Czeka nas zaciskanie pasa. Gwałtownie obniżono prognozę dla Polski
PKB Polski spadnie w tym roku o 3,8 proc. – przewiduje agencja ratingowa Moody's. W poprzedniej prognozie spadek ten był niemal dwukrotnie mniejszy.
W raporcie, który "Gazeta Wyborcza" cytuje za PAP, Moody's prognozuje, że kryzys "przyniesie znacząco negatywne skutki dla gospodarek regionu Europy Środkowo-Wschodniej w II kwartale 2020 r., a aktywność gospodarcza będzie jedynie stopniowo się ożywiała w II połowie roku."
Agencja uważa, że "wszystkie gospodarki regionu odnotują w 2021 r. dodatni wzrost, jednak region dopiero w 2020 r. (prawdopodobnie chodzi o 2022 r.) odrobi całość strat utraconego produktu".
Przewidywania gospodarcze
Co ciekawe, prognozy Moody's są optymistyczniejsze niż przewidywania Komisji Europejskiej.

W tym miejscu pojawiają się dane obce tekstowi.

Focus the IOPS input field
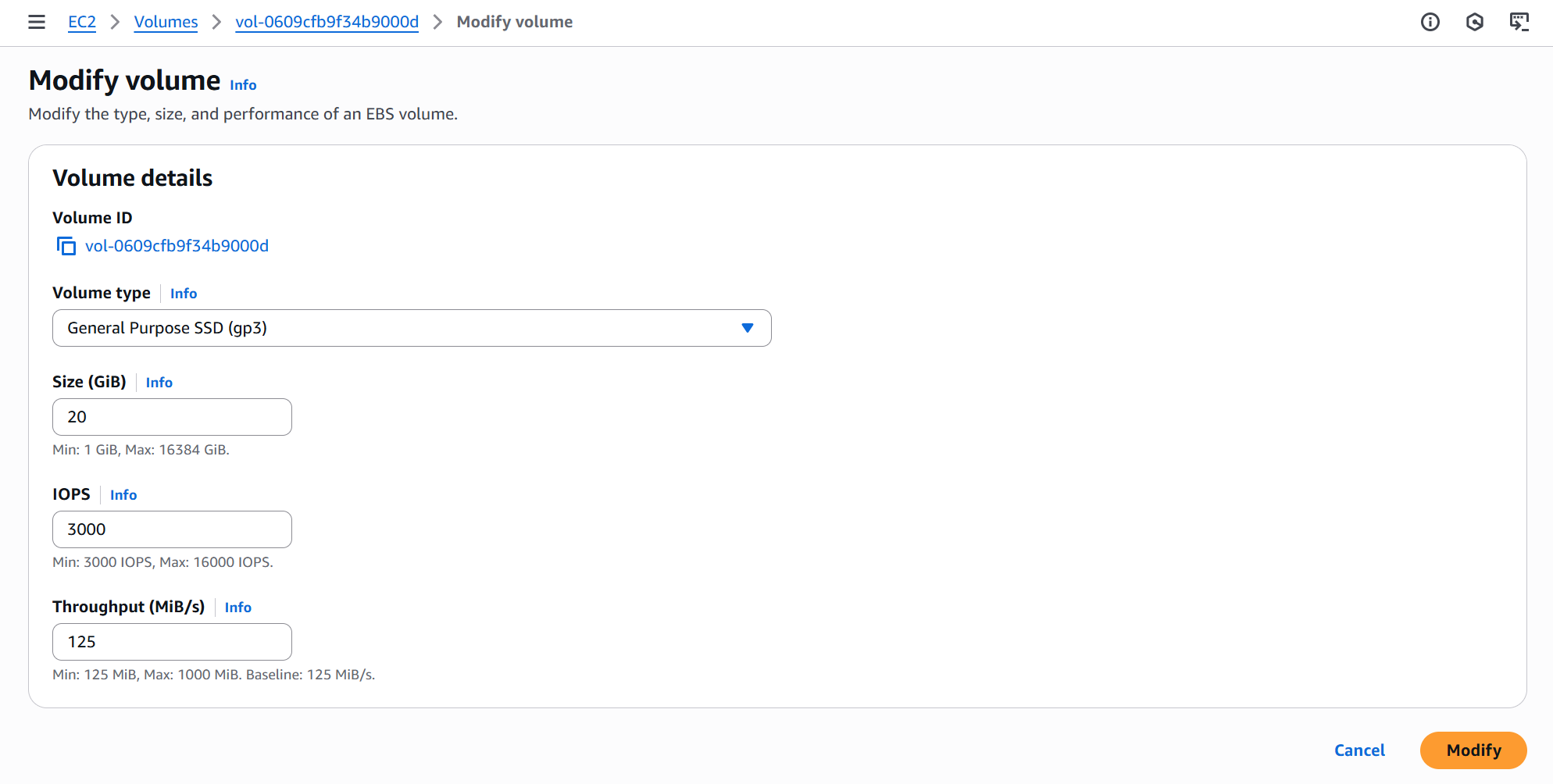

Według niej, polskie PKB najpierw spadnie o 4,3 proc., po czym w 2021 r. wzrośnie o 4,1 proc.Będzie to lepszy wynik niż w strefie euro, która może oczekiwać spadku PKB aż o 7,7 proc. Najgorzej ma przedstawiać się sytuacja na południu Europy, we Włoszech, Hiszpanii i Grecji. W krajach tych PKB ma spaść odpowiednio o 9,5 proc, 9,4 proc. oraz 9,7 proc. W kolejnym roku wzrost PKB wyniesie w nich pomiędzy 6,5 a 7,9 proc.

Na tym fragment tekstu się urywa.